Exercise in exact copying. Transcribe every entry that follows, word for word.

>>>

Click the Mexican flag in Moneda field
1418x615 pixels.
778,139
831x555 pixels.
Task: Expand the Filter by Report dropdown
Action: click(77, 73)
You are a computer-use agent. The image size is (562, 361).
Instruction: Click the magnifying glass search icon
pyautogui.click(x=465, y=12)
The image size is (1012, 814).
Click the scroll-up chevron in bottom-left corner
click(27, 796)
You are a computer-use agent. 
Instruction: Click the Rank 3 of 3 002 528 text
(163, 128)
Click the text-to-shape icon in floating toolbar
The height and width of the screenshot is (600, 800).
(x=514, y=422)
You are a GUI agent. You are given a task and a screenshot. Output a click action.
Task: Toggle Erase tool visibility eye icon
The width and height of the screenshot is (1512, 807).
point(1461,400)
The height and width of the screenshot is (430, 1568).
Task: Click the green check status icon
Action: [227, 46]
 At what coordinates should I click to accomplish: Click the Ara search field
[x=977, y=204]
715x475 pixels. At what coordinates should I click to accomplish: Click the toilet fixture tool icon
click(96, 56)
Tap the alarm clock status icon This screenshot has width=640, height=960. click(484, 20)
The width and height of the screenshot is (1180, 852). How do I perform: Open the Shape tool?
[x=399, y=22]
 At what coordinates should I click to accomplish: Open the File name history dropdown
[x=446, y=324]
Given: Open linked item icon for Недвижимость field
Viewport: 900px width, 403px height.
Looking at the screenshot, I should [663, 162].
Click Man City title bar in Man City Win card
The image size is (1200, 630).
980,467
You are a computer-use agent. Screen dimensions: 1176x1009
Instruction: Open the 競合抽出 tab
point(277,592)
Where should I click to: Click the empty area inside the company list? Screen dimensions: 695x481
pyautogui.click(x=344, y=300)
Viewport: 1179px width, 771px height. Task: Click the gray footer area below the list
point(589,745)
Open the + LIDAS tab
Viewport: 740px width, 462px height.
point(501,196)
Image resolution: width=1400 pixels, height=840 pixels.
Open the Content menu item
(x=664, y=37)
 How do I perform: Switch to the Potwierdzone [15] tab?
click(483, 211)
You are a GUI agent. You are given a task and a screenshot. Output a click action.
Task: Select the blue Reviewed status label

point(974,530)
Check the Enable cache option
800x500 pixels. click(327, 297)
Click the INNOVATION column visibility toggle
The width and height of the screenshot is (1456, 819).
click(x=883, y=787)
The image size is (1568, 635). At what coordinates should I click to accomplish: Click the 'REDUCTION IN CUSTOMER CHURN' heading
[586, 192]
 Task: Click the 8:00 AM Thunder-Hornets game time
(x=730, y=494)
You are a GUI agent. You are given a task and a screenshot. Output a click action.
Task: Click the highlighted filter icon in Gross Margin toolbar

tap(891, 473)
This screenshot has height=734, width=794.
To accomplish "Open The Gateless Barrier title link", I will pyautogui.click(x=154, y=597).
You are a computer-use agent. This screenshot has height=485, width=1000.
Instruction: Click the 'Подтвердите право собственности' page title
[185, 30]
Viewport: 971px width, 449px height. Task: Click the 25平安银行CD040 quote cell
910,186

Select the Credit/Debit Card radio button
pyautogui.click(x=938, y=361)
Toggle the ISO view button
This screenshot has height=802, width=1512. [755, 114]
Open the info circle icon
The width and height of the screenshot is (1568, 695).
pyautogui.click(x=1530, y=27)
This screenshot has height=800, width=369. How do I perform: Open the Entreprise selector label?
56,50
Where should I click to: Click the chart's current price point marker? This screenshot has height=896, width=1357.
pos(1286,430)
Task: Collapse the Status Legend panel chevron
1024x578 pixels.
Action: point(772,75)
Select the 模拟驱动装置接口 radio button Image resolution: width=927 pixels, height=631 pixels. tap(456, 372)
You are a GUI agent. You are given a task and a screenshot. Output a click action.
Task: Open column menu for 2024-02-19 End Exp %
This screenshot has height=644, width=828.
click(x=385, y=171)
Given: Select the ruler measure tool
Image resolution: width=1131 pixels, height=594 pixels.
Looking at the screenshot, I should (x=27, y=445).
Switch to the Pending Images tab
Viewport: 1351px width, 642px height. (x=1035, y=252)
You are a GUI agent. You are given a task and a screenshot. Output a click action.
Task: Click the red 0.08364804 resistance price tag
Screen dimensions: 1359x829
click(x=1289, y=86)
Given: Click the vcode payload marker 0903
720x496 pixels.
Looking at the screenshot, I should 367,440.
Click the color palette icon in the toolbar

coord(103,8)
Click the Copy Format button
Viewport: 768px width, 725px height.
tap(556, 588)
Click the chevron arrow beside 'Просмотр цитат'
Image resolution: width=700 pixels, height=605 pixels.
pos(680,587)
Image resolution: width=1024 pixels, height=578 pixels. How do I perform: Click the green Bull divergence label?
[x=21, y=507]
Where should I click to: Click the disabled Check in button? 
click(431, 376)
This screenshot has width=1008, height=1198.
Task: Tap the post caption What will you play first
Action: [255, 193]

<<<

Answer to the exercise ::
Click the Mexican flag in Moneda field
1418x615 pixels.
778,139
831x555 pixels.
Task: Expand the Filter by Report dropdown
Action: click(77, 73)
You are a computer-use agent. The image size is (562, 361).
Instruction: Click the magnifying glass search icon
pyautogui.click(x=465, y=12)
The image size is (1012, 814).
Click the scroll-up chevron in bottom-left corner
click(27, 796)
You are a computer-use agent. 
Instruction: Click the Rank 3 of 3 002 528 text
(163, 128)
Click the text-to-shape icon in floating toolbar
The height and width of the screenshot is (600, 800).
(x=514, y=422)
You are a GUI agent. You are given a task and a screenshot. Output a click action.
Task: Toggle Erase tool visibility eye icon
The width and height of the screenshot is (1512, 807).
point(1461,400)
The height and width of the screenshot is (430, 1568).
Task: Click the green check status icon
Action: [227, 46]
 At what coordinates should I click to accomplish: Click the Ara search field
[x=977, y=204]
715x475 pixels. At what coordinates should I click to accomplish: Click the toilet fixture tool icon
click(96, 56)
Tap the alarm clock status icon This screenshot has width=640, height=960. click(484, 20)
The width and height of the screenshot is (1180, 852). How do I perform: Open the Shape tool?
[x=399, y=22]
 At what coordinates should I click to accomplish: Open the File name history dropdown
[x=446, y=324]
Given: Open linked item icon for Недвижимость field
Viewport: 900px width, 403px height.
Looking at the screenshot, I should [663, 162].
Click Man City title bar in Man City Win card
The image size is (1200, 630).
980,467
You are a computer-use agent. Screen dimensions: 1176x1009
Instruction: Open the 競合抽出 tab
point(277,592)
Where should I click to: Click the empty area inside the company list? Screen dimensions: 695x481
pyautogui.click(x=344, y=300)
Viewport: 1179px width, 771px height. Task: Click the gray footer area below the list
point(589,745)
Open the + LIDAS tab
Viewport: 740px width, 462px height.
point(501,196)
Image resolution: width=1400 pixels, height=840 pixels.
Open the Content menu item
(x=664, y=37)
 How do I perform: Switch to the Potwierdzone [15] tab?
click(483, 211)
You are a GUI agent. You are given a task and a screenshot. Output a click action.
Task: Select the blue Reviewed status label

point(974,530)
Check the Enable cache option
800x500 pixels. click(327, 297)
Click the INNOVATION column visibility toggle
The width and height of the screenshot is (1456, 819).
click(x=883, y=787)
The image size is (1568, 635). At what coordinates should I click to accomplish: Click the 'REDUCTION IN CUSTOMER CHURN' heading
[586, 192]
 Task: Click the 8:00 AM Thunder-Hornets game time
(x=730, y=494)
You are a GUI agent. You are given a task and a screenshot. Output a click action.
Task: Click the highlighted filter icon in Gross Margin toolbar

tap(891, 473)
This screenshot has height=734, width=794.
To accomplish "Open The Gateless Barrier title link", I will pyautogui.click(x=154, y=597).
You are a computer-use agent. This screenshot has height=485, width=1000.
Instruction: Click the 'Подтвердите право собственности' page title
[185, 30]
Viewport: 971px width, 449px height. Task: Click the 25平安银行CD040 quote cell
910,186

Select the Credit/Debit Card radio button
pyautogui.click(x=938, y=361)
Toggle the ISO view button
This screenshot has height=802, width=1512. [755, 114]
Open the info circle icon
The width and height of the screenshot is (1568, 695).
pyautogui.click(x=1530, y=27)
This screenshot has height=800, width=369. How do I perform: Open the Entreprise selector label?
56,50
Where should I click to: Click the chart's current price point marker? This screenshot has height=896, width=1357.
pos(1286,430)
Task: Collapse the Status Legend panel chevron
1024x578 pixels.
Action: point(772,75)
Select the 模拟驱动装置接口 radio button Image resolution: width=927 pixels, height=631 pixels. tap(456, 372)
You are a GUI agent. You are given a task and a screenshot. Output a click action.
Task: Open column menu for 2024-02-19 End Exp %
This screenshot has height=644, width=828.
click(x=385, y=171)
Given: Select the ruler measure tool
Image resolution: width=1131 pixels, height=594 pixels.
Looking at the screenshot, I should (x=27, y=445).
Switch to the Pending Images tab
Viewport: 1351px width, 642px height. (x=1035, y=252)
You are a GUI agent. You are given a task and a screenshot. Output a click action.
Task: Click the red 0.08364804 resistance price tag
Screen dimensions: 1359x829
click(x=1289, y=86)
Given: Click the vcode payload marker 0903
720x496 pixels.
Looking at the screenshot, I should 367,440.
Click the color palette icon in the toolbar

coord(103,8)
Click the Copy Format button
Viewport: 768px width, 725px height.
tap(556, 588)
Click the chevron arrow beside 'Просмотр цитат'
Image resolution: width=700 pixels, height=605 pixels.
pos(680,587)
Image resolution: width=1024 pixels, height=578 pixels. How do I perform: Click the green Bull divergence label?
[x=21, y=507]
Where should I click to: Click the disabled Check in button? 
click(431, 376)
This screenshot has width=1008, height=1198.
Task: Tap the post caption What will you play first
Action: [255, 193]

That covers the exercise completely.